The emergency management authorities of Australia’s biggest thunderstorm asthma attack provide some simple preparatory steps that you can follow if you suffer allergies or are an asthmatic.

First, the symptoms of such an attack are:

  • Wheezing – high pitched sound coming from the chest while breathing
  • Breathlessness
  • A feeling of tightness in the chest
  • A persistent cough.

The Victorian Government says everyone in the community should know the signs and symptoms of thunderstorm asthma and the four steps of asthma first aid, which are:

  1. Sit the person upright.
  2. Give four puffs of blue or grey reliever puffer. Make sure you shake the puffer, put one puff into a spacer and get the person to take four breaths from the spacer. Repeat this until the person has taken four puffs.
    Remember: shake, one puff, four breaths.
    If you don’t have a spacer simply give the person four puffs of their reliever directly by mouth.
  3. Wait four minutes. If there is no improvement, give four more separate puffs as in step 2. Remember: shake, one puff, four breaths.
  4. If there is still no improvement, call for an ambulance. Tell the operator that someone is having an asthma emergency. Keep giving the person four separate puffs of reliever medication, taking four breaths for each puff, every four minutes until the ambulance arrives.

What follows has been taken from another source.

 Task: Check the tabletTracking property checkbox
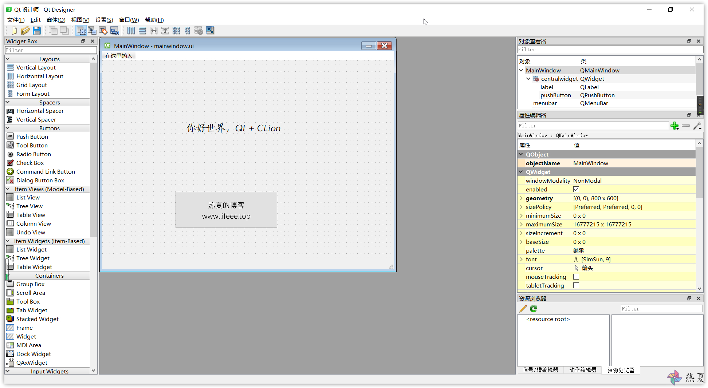point(576,286)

If you are not sure if someone is having an asthma attack, you can still use asthma reliever medication because it is unlikely to cause harm.

An asthma reliever

Are you at risk of thunderstorm asthma?

To know if you are at risk of thunderstorm asthma, ask yourself or your family the following:

  • Do you have asthma?
  • Do you have asthma symptoms but have not yet been diagnosed with asthma?
  • Have you had asthma in the past?
  • Do you have spring hay fever (seasonal allergic rhinitis)?

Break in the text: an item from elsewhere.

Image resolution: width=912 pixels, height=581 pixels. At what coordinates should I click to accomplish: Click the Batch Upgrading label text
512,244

If you are one of these people, you should:

  • Learn about epidemic thunderstorm asthma and what you can do to help protect yourself during grass pollen season
  • Where possible, avoid being outside during thunderstorms in the likely allergy seasons – especially in the wind gusts that come before the storm. Go inside and close your doors and windows, and if you have your air conditioner on, turn it to recirculate
  • Have an updated asthma action plan
  • Have reliever medication appropriately available in grass pollen season and be aware of how to use it (ideally with a spacer)
  • Be alert to and act on the development of asthma symptoms as explained in your asthma action plan if you have one, or if you don’t, use asthma first aid.